Ma soprattutto si prevede che, salvo che il fatto costituisca reato, il mancato rispetto delle misure sopra menzionate è punito con la sanzione amministrativa del pagamento di una somma da euro 400 a euro 3.000 e non si applicano le sanzioni previste dall’articolo 650 del codice penale o da ogni altra disposizione di legge attributiva di poteri per ragioni di sanità. Se il mancato rispetto delle predette misure avviene mediante l’utilizzo di un veicolo le sanzioni sono aumentate fino a un terzo.
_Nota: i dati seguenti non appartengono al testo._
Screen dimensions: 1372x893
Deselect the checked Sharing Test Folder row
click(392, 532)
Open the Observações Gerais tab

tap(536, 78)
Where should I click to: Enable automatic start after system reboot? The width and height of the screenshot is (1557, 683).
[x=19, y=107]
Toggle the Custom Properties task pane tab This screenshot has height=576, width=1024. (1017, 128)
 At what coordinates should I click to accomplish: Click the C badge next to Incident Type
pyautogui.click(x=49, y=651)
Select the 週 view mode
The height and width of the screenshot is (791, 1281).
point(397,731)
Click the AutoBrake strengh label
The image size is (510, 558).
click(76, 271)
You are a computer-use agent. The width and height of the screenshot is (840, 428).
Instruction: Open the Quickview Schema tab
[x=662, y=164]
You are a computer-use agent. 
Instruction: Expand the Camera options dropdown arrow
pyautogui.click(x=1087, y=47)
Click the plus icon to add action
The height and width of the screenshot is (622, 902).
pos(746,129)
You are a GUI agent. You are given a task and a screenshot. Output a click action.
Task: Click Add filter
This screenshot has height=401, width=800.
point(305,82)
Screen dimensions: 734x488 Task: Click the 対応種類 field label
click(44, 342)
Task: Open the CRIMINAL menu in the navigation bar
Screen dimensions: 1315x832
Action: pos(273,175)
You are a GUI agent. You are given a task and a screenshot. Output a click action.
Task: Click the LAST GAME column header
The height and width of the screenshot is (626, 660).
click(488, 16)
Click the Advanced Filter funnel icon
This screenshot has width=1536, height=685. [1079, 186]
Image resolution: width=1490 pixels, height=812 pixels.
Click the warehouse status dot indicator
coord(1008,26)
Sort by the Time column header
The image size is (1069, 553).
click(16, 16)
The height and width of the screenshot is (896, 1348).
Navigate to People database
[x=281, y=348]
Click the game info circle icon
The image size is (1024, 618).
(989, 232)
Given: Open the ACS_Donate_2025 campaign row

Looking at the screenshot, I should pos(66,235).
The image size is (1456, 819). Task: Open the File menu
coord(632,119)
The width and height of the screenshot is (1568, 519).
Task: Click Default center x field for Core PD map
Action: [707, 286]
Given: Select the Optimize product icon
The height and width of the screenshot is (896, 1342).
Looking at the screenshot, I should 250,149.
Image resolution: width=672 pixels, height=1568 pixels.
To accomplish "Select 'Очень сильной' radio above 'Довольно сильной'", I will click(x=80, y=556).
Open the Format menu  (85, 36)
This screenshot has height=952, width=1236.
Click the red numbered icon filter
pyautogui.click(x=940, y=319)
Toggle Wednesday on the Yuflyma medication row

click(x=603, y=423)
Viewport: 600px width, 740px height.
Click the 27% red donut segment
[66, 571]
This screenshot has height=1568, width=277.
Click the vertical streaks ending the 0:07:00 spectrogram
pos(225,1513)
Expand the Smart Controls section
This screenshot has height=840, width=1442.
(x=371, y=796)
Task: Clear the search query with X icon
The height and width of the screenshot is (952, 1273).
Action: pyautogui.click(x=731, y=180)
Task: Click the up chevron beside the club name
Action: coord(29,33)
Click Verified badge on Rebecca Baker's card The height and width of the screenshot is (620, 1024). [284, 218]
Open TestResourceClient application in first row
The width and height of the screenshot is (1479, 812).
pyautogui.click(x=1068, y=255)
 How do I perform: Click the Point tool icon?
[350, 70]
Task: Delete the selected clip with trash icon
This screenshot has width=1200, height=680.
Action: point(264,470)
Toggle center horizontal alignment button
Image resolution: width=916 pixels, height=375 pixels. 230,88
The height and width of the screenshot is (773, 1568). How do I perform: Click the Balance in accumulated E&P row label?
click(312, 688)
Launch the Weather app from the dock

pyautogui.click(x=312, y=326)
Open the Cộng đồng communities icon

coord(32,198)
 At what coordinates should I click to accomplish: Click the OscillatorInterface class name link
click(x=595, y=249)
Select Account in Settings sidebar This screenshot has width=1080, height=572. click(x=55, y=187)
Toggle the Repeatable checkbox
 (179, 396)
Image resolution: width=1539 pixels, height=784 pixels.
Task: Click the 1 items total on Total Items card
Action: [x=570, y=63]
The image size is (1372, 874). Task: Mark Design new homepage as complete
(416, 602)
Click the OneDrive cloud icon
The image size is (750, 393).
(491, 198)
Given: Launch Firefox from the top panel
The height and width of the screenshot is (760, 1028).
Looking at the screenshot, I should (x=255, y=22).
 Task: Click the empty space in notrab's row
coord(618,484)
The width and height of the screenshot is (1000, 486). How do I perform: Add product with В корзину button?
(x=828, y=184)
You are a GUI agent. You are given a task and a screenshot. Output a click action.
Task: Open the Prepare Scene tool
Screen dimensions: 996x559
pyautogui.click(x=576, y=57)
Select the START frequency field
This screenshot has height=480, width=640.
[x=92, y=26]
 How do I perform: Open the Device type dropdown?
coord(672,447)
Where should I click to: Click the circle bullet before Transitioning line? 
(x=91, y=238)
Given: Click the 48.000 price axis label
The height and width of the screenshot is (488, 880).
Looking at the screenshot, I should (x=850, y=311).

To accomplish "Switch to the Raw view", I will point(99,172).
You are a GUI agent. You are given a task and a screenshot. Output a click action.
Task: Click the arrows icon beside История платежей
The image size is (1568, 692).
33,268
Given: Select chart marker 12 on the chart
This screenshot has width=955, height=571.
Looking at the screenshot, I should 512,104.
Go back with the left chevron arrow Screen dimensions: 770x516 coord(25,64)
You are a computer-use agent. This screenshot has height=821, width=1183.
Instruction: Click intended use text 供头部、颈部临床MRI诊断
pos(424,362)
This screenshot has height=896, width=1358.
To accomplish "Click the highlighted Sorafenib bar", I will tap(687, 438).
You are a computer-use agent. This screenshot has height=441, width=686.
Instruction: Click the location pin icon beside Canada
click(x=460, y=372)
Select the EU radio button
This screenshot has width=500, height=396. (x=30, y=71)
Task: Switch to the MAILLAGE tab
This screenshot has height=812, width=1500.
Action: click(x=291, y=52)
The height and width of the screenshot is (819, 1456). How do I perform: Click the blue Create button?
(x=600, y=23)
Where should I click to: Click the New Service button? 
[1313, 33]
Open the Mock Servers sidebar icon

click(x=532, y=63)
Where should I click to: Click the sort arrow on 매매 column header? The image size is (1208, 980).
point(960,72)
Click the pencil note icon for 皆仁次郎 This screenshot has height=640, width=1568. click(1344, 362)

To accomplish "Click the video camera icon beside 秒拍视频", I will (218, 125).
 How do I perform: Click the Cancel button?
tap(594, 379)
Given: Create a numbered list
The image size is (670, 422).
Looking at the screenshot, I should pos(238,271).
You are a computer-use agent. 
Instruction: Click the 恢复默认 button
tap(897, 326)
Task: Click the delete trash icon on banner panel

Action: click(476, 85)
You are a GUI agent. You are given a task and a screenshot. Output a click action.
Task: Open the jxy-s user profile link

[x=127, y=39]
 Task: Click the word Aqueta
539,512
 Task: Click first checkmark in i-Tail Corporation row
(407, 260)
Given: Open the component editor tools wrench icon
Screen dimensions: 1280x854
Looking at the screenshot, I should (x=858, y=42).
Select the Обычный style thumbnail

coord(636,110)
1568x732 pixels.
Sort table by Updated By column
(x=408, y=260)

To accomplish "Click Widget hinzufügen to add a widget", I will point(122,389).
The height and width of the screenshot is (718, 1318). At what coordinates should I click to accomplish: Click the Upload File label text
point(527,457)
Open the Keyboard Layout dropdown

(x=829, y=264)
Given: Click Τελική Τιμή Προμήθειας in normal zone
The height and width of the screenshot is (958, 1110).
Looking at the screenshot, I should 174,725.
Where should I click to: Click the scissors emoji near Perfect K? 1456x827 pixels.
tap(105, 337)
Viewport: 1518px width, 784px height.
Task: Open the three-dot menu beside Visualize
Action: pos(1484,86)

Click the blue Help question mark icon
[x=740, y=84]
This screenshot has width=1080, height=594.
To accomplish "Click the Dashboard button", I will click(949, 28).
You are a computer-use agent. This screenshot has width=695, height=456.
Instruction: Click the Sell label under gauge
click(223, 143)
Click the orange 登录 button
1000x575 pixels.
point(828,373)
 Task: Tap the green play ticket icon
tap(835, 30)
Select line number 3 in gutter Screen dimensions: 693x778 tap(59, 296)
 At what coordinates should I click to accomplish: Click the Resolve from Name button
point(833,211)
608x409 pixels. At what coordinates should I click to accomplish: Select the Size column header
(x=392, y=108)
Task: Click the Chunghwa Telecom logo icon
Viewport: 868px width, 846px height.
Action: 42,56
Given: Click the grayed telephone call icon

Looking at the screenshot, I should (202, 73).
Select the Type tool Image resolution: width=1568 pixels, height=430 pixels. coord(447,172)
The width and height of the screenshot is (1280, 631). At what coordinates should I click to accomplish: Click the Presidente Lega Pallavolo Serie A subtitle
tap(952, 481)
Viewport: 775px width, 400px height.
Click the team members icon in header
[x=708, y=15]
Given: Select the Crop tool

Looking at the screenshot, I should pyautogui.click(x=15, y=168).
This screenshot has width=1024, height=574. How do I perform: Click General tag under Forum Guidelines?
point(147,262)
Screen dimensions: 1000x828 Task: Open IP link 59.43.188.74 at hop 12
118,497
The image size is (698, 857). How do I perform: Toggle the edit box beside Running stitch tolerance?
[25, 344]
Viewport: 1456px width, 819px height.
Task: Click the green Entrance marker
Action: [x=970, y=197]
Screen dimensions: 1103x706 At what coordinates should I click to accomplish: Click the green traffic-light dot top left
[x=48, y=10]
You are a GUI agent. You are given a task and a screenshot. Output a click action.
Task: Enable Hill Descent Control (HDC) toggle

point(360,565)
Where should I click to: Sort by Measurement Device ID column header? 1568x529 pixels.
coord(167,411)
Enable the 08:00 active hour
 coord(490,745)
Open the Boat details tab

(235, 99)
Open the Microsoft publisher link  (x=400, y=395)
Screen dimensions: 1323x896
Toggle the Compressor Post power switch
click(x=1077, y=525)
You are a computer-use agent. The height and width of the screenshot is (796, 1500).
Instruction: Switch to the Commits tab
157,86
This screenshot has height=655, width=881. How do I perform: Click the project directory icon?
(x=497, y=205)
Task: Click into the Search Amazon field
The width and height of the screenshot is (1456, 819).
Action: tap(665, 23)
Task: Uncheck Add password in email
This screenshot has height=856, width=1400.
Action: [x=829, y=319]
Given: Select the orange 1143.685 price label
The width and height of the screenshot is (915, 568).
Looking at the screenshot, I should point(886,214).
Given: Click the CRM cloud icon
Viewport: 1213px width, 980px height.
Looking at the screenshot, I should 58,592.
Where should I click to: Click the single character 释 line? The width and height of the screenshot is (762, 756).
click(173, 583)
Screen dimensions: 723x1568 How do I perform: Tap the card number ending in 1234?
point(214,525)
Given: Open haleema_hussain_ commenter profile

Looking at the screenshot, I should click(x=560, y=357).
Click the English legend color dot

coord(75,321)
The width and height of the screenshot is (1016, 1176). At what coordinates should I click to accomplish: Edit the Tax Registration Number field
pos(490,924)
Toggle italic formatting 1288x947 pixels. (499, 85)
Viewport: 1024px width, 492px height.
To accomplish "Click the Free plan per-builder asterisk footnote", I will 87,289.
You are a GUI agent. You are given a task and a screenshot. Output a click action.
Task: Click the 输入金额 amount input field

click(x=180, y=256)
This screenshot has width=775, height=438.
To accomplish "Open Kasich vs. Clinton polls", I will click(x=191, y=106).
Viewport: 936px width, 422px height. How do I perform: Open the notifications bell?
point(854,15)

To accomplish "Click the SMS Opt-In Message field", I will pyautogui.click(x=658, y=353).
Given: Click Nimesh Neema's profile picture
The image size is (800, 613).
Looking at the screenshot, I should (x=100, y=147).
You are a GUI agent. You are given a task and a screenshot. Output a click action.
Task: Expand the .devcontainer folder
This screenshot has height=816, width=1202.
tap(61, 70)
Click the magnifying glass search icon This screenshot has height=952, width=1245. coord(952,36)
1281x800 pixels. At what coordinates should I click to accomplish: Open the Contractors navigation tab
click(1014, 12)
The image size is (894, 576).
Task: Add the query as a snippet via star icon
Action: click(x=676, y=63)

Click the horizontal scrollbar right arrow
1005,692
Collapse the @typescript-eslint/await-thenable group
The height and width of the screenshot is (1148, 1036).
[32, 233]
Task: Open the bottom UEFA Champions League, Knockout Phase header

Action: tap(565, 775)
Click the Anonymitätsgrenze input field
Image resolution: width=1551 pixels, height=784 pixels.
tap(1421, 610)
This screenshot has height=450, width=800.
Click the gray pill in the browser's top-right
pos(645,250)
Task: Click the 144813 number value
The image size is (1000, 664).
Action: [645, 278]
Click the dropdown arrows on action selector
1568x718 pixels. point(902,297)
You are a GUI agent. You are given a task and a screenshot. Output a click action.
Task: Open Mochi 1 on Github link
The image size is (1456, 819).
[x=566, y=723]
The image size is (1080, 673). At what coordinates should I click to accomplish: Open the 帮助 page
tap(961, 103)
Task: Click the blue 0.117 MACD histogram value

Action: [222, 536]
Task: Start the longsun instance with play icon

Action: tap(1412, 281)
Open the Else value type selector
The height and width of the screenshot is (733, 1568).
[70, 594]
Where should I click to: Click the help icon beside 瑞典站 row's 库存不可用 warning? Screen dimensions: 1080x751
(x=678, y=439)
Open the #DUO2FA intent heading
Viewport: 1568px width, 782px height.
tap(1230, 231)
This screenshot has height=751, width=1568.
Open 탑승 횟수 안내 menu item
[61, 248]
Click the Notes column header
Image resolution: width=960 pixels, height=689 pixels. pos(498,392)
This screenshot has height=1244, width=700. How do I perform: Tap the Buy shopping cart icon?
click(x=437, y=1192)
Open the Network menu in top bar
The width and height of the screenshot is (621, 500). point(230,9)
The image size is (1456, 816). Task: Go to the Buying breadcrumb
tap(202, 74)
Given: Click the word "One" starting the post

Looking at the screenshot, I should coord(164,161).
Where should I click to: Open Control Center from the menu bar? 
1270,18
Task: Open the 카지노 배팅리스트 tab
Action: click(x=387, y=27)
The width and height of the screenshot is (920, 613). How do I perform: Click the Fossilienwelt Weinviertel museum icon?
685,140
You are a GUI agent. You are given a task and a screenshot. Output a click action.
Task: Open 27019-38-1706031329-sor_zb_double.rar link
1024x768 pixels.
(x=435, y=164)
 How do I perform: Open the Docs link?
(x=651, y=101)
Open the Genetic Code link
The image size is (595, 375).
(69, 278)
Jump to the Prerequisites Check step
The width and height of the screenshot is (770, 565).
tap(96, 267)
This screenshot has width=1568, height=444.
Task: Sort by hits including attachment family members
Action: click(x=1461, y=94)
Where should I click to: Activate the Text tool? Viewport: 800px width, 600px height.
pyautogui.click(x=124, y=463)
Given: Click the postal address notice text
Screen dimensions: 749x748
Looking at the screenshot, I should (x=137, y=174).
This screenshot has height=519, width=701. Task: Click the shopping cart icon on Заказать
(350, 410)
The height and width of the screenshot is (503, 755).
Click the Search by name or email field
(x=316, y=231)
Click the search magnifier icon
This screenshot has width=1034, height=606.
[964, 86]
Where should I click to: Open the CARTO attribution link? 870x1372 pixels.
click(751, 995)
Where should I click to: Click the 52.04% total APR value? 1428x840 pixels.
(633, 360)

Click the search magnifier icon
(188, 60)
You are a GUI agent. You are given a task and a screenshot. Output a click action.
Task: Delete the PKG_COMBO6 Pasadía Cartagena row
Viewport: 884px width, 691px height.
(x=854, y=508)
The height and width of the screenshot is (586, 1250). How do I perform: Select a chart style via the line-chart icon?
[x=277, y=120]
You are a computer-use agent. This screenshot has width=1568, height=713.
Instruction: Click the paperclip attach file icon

In taluni casi, si prevede che sia possibile applicare anche la sanzione amministrativa accessoria della chiusura dell’esercizio o dell’attività da 5 a 30 giorni.

Tuttavia, salvo che il fatto costituisca violazione dell’articolo 452 del codice penale o comunque più grave reato, la violazione del divieto assoluto di allontanarsi dalla propria abitazione o dimora per le persone sottoposte alla misura della quarantena, perché risultate positive al virus, è punita ai sensi del ricordato art. 260 regio decreto 27.7.1934, n. 1265, le cui pene sono state aggravate dal d.l. 19/2020. Invece, è applicabile l’illecito amministrativo sopra riportato per l’inosservanza della quarantena precauzionale per i soggetti che hanno avuto contatti stretti con casi confermati di malattia infettiva diffusiva o che rientrano da aree ubicate al di fuori del territorio italiano.

Finalmente un passo avanti, certo non decisivo e privo di ombre, ma che va nella direzione del rispetto delle garanzie costituzionali, sia pur in un momento di emergenza.